- WORK TO BE COMPLETED
Output exactly the lines below, starting with the line that has "Emuparadise.me (200, 1773)" and going on through the line that has "Sitemap (92, 1677)", both included, and no other lines.

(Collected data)
- Opening Delimiter -
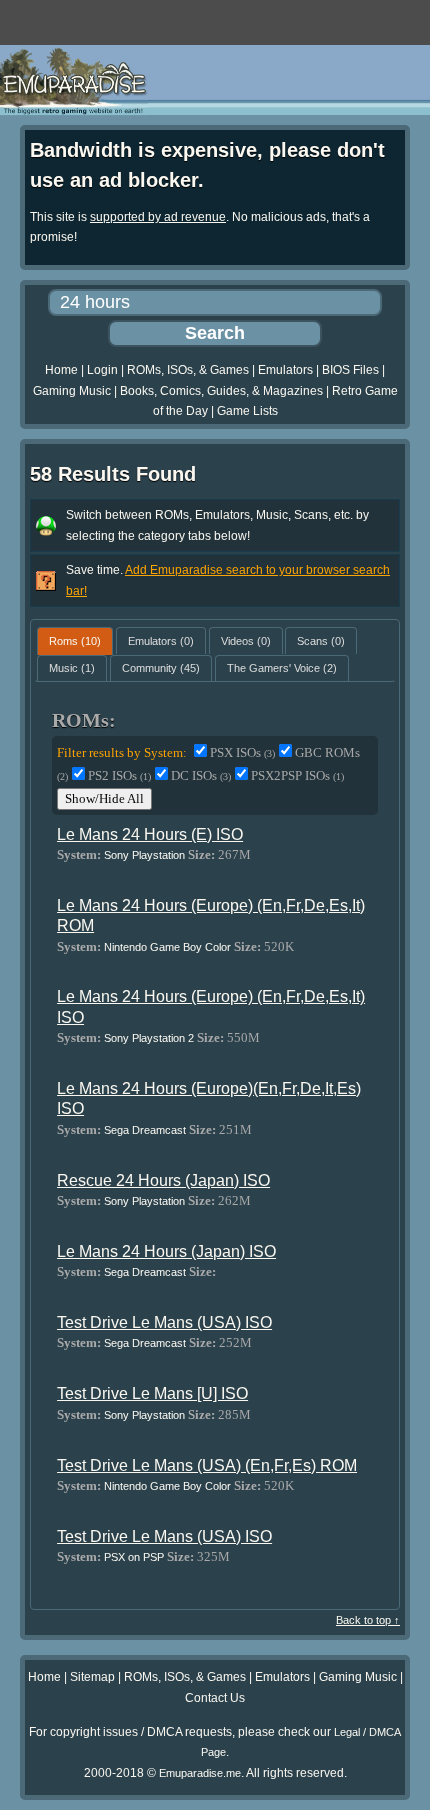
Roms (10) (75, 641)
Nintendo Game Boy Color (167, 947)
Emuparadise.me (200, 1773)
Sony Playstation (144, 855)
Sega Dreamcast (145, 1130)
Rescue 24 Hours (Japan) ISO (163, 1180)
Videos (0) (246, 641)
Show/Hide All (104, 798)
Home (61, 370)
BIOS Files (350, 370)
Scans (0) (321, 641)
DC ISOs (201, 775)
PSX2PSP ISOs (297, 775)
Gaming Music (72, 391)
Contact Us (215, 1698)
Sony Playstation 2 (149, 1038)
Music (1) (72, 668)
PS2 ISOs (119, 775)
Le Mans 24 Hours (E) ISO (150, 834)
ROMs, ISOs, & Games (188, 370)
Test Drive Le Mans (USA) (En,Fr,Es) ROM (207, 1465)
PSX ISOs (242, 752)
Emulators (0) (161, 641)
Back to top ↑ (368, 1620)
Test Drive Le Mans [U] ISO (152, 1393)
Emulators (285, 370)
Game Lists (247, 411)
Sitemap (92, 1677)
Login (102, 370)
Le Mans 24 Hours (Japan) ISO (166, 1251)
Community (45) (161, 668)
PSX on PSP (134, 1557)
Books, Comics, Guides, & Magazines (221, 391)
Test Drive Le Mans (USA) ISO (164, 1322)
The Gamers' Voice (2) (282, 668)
- Closing Delimiter -
- ANSWER
Emuparadise.me (200, 1773)
Sony Playstation (144, 855)
Sega Dreamcast (145, 1130)
Rescue 24 Hours (Japan) ISO (163, 1180)
Videos (0) (246, 641)
Show/Hide All (104, 798)
Home (61, 370)
BIOS Files (350, 370)
Scans (0) (321, 641)
DC ISOs (201, 775)
PSX2PSP ISOs (297, 775)
Gaming Music (72, 391)
Contact Us (215, 1698)
Sony Playstation 2 (149, 1038)
Music (1) (72, 668)
PS2 ISOs (119, 775)
Le Mans 24 Hours (E) ISO (150, 834)
ROMs, ISOs, & Games (188, 370)
Test Drive Le Mans (USA) (En,Fr,Es) ROM (207, 1465)
PSX ISOs (242, 752)
Emulators (0) (161, 641)
Back to top ↑ (368, 1620)
Test Drive Le Mans [U] ISO (152, 1393)
Emulators (285, 370)
Game Lists (247, 411)
Sitemap (92, 1677)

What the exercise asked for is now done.